Les enseignants « formés » par leur chef d’établissement ?
La formation des enseignants sera le troisième angle d’attaque de l’opposition. La ministre explique que les cadres (inspecteurs , chef d’établissement) seront formés à la réforme au printemps 2015. À partir de la rentrée 2015 les enseignants seront formés dans leur collège. Est-ce à dire que les chefs d’établissement et les IPR auront en charge la formation des enseignants ? Apparemment c’est ce qui est prévu et cela pourrait fortement affecter la réforme. La ministre a d’ailleurs insisté sur le rôle du chef d’établissement. « C’est lui qui donnera les indemnités de mission » affirme-t-elle, oubliant le rôle du CA..

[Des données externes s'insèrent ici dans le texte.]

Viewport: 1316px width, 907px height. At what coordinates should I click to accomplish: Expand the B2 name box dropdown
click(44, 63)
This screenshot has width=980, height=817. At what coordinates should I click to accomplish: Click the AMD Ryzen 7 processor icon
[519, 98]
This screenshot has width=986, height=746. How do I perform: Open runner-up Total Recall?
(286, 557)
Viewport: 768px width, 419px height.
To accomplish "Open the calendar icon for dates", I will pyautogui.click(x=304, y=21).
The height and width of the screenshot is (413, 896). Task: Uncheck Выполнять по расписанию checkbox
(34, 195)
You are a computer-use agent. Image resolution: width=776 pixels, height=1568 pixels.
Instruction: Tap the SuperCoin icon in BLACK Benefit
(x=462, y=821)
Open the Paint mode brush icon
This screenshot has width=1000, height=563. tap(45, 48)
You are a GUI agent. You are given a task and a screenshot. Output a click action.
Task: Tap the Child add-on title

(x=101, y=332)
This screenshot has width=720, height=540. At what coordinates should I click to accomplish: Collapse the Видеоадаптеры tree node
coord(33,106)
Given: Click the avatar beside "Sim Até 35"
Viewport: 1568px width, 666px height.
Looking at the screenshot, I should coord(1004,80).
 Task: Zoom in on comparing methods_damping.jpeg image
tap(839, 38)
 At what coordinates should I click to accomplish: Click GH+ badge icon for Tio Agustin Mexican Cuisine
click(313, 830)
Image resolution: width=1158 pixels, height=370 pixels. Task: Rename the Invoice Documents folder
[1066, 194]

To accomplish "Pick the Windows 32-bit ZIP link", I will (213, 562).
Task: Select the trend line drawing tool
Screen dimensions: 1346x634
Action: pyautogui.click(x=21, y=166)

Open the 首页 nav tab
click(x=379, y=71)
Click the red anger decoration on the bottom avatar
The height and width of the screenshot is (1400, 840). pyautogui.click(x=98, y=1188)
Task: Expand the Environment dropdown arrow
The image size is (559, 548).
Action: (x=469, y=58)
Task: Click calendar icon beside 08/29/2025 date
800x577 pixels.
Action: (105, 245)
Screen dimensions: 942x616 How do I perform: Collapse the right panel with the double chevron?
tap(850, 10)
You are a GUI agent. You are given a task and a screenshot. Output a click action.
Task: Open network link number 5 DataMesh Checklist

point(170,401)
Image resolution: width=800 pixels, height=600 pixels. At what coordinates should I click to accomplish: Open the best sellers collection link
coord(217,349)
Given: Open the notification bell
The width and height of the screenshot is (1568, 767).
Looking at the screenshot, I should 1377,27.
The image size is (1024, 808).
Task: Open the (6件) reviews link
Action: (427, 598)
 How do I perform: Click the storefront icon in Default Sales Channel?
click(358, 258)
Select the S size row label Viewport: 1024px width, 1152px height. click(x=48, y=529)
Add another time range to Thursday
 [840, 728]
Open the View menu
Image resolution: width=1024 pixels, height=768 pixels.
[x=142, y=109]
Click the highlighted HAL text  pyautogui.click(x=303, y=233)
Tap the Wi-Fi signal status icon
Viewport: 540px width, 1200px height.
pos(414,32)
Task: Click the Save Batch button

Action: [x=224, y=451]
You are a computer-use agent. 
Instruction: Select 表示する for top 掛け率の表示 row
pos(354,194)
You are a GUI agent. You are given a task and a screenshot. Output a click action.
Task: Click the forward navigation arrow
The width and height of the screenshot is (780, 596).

La réforme dans l’opinion publique
La Fcpe, première association de parents d’élèves, prend parti pour la réforme du collège. Sur la LV2, elle justifie « le redéploiement de moyens jusque-là réservés à une « élite » dans les classes « bilangues » ou les sections dites « européennes. Dans le même esprit, la découverte du latin, du grec et des cultures de l’antiquité doit pouvoir profiter à chaque élève au cours du cycle 4. Les enseignements pratiques Interdisciplinaires (E.P.I.), du domaine « langues et cultures de l’Antiquité » ne doivent pas être réservés à une « élite », conclut la Fcpe. Dans l’autre sens, une pétition pour le maintien de l’option latin grec lancée par les associations d’enseignants représentatives circule.